Temperature could also play a role. A sudden drop or rise in temp could cause stress of no return. I've found this out the hard way when beginning with shrimp. It's less problematic if it happens in their own environment, but compound the fact of new environment, new water source, etc and it adds up.

I personally mulm bomb my new tanks a day or so before adding shrimp. I simply take a used sponge filter and squeeze it out in my new tank water. Does it make the water cloudy? Yep. Looks like mud was stirred up on the bottom of a pond. However I do this for several different reasons. Just a few are it inoculates any new sponge filter running, gives bacteria something to feast on for at least 24 hrs. After it clears, any settled sediment gives the new shrimp something to feast on as well giving them a dose of the new bacteria into their system. Is it fool proof? Nope. But seems to work for me.

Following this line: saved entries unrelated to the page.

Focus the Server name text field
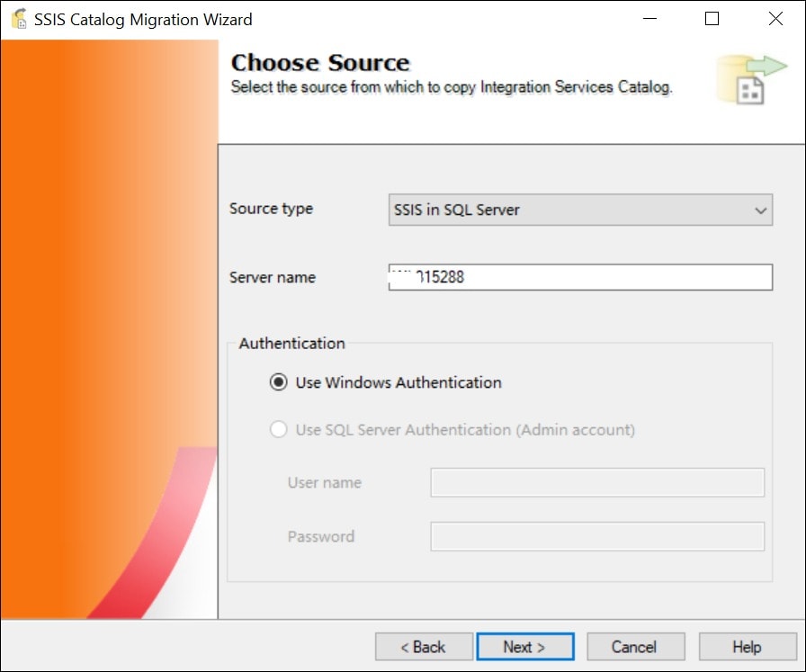The image size is (806, 672). pyautogui.click(x=580, y=277)
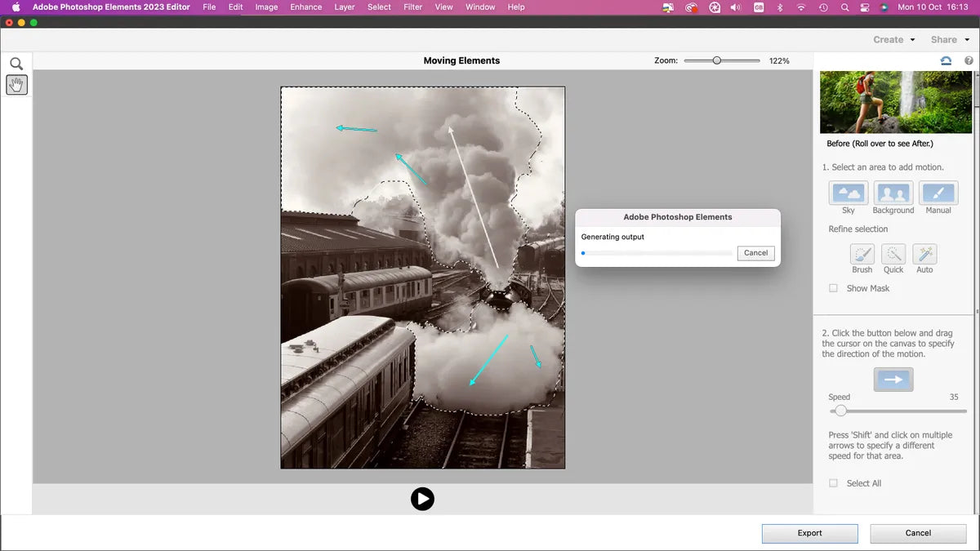Click the help question mark icon
The image size is (980, 551).
point(969,60)
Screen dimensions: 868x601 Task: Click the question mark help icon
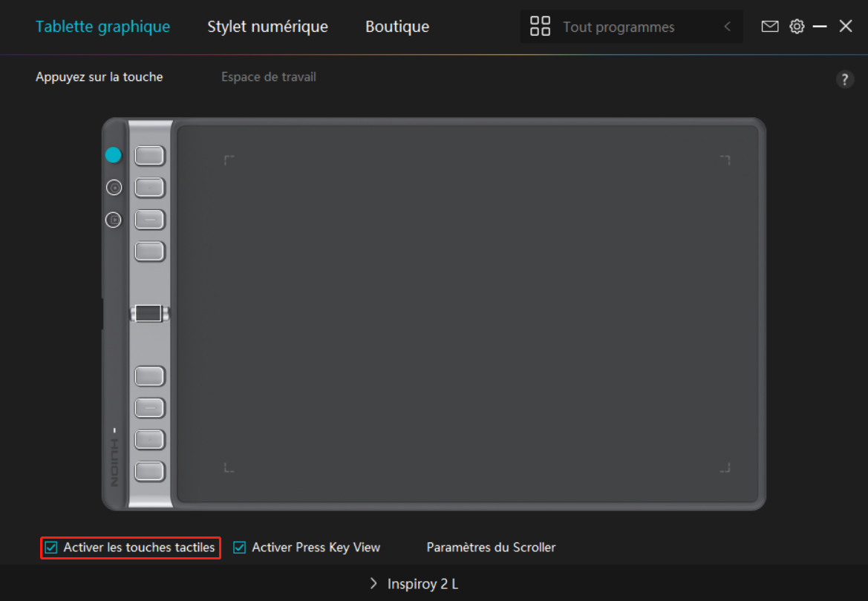click(844, 80)
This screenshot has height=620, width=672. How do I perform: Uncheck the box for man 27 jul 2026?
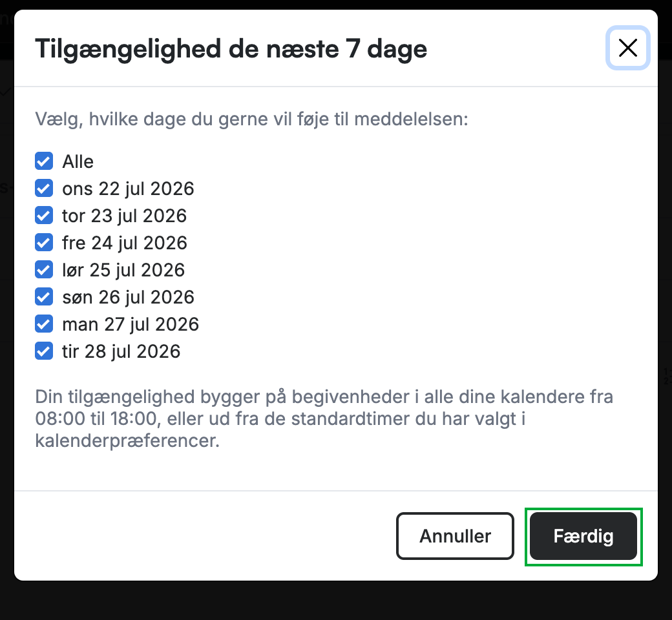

If I have very expensive shrimp, I always have an option of switching out one of the new double sponge filters for one that has been running in another tank for awhile. Instant bio filtration, although new bacteria introduced is another topic entirely.


----------



## ChadKruger (Mar 27, 2013)

I checked nitrites this morning and they are at a 2.0
I am positive adding that sponge filter caused a huge spike. 
I learned a valuable leasson. Do not add a filter media to a system with out expecting it to cause a new cycle. 
I'm removing the filter and going back to the original plan of a clean filter less tank.


----------



## Oceangirl (Feb 5, 2013)

You could throw it in your already cycled tank and then back into the window tank after 4 weeks. Get a good pop of BB, then it might steady your cycle with better surface area for the BB to grow.


----------



## aluka (Feb 2, 2013)

Well if you have nitrites, it probably means you lost the nitrobacter bacteria. I would just keep the filter in and put the bioballs in again and try to get the bb to grow on the sponge. Always easier to have a steady cycle with SPONGES lol


----------



## ChadKruger (Mar 27, 2013)

Soothing shrimp, thank you for that link I did not know to acclimate them that slowly. I treated it like I did with my fish. I will most defiantly acclimate any shrimp I get in the future like that. 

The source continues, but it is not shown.